##### Studientext
In der Lebensgeschichte des Kaiserslauterer Autors Christian Baron geht es um massive gesellschaftliche Ungleichheit, um Armut und das Ergreifen von Chancen, die es eigentlich gar nicht gibt. SWR-Studioleiterin Nicola Geck hat mit Christian Baron auf der Filmpremiere in München gesprochen.
SWR Aktuell: Wie geht es Ihnen, jetzt wo sie die Filmpremiere Ihres Buches "Ein Mann seiner Klasse" gesehen haben?
Christian Baron: Es ist emotional sehr herausfordernd. Das auf der Leinwand zu sehen ist was ganz anderes, als es auf einem kleinen Screen zu gucken oder selbst geschrieben zu haben oder einen Vortrag zu halten. Es ist eine gefühlte Erleichterung, dass es das Publikum so gut aufgenommen hat. Denn ich war nach dem ersten Schauen überzeugt davon, dass es gut ankommt.
##########
##### Erfasste Daten
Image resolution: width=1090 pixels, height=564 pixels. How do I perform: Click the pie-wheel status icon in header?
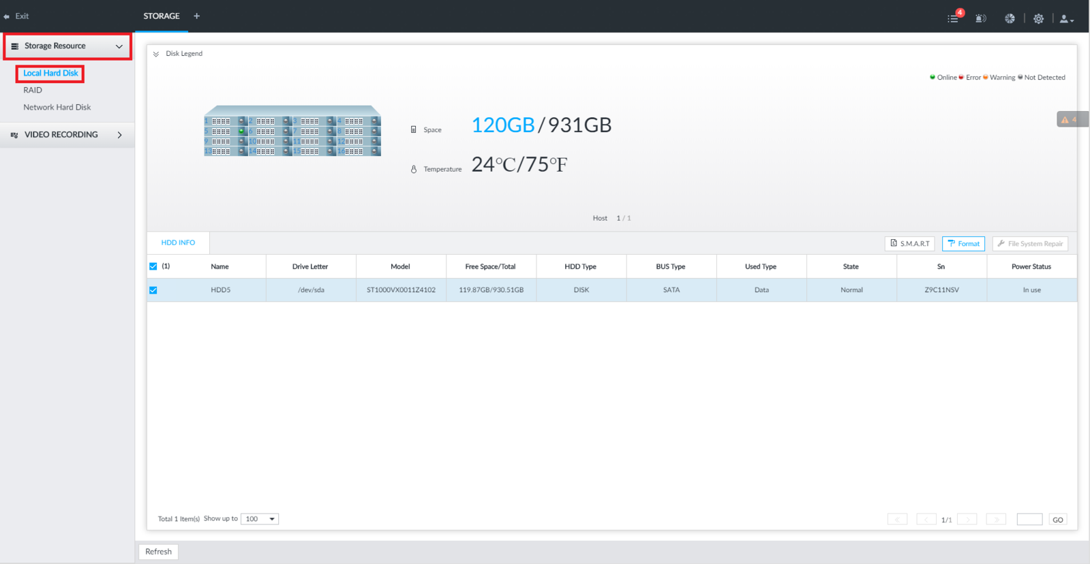point(1010,18)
##########
Beantworte die folgenden Fragen zum Studientext:
(a) Wer hat laut Studientext mit Christian Baron auf der Filmpremiere gesprochen?
(b) Welchen Titel trägt das Buch, dessen Verfilmung Premiere hatte?
(c) Wovon war Christian Baron nach dem ersten Schauen überzeugt?

▶ Antwortfeld:
(a) SWR-Studioleiterin Nicola Geck
(b) "Ein Mann seiner Klasse"
(c) Davon, dass der Film gut ankommt